"""

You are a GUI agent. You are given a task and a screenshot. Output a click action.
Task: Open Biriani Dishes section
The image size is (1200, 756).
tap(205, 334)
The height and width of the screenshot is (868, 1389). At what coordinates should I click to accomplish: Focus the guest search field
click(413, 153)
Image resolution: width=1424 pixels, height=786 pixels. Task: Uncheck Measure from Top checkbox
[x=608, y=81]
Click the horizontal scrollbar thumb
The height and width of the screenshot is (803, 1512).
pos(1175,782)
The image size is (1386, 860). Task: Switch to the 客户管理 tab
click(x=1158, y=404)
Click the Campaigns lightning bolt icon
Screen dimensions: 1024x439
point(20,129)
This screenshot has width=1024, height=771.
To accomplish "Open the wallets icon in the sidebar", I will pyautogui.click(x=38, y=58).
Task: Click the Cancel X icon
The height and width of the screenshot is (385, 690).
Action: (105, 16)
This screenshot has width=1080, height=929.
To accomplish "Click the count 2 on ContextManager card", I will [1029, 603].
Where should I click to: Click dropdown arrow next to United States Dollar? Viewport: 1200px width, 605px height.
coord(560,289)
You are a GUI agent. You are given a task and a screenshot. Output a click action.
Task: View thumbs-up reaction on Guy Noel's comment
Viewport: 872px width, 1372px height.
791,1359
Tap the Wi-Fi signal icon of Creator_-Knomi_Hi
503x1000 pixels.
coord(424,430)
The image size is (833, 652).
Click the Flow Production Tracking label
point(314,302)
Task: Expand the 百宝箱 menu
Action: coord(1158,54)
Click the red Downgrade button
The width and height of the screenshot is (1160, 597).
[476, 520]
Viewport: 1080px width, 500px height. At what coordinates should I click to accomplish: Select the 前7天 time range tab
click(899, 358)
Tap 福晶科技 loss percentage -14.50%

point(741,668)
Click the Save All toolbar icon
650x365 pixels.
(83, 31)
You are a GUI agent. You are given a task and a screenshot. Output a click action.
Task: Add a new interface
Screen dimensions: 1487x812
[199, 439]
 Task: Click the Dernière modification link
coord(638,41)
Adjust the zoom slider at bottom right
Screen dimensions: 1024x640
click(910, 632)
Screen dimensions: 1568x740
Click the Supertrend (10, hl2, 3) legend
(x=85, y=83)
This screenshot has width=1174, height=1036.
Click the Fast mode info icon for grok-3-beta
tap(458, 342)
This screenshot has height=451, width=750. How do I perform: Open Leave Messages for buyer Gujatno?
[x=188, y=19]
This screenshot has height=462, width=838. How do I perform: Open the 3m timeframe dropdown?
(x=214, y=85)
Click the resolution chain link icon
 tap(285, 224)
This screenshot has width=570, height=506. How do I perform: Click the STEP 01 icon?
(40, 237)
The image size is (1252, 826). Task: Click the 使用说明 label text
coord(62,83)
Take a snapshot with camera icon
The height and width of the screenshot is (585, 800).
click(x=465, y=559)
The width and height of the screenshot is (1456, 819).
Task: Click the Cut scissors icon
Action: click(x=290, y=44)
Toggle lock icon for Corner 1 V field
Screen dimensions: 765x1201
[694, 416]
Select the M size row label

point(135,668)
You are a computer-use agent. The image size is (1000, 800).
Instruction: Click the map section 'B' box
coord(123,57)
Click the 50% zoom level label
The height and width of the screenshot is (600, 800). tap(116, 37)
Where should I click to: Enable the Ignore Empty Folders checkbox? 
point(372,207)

"""

What to produce:
All lines that contain the word "will" should be copied from the listing.

Exercise response:
To accomplish "Open the wallets icon in the sidebar", I will pyautogui.click(x=38, y=58).
To accomplish "Click the count 2 on ContextManager card", I will [1029, 603].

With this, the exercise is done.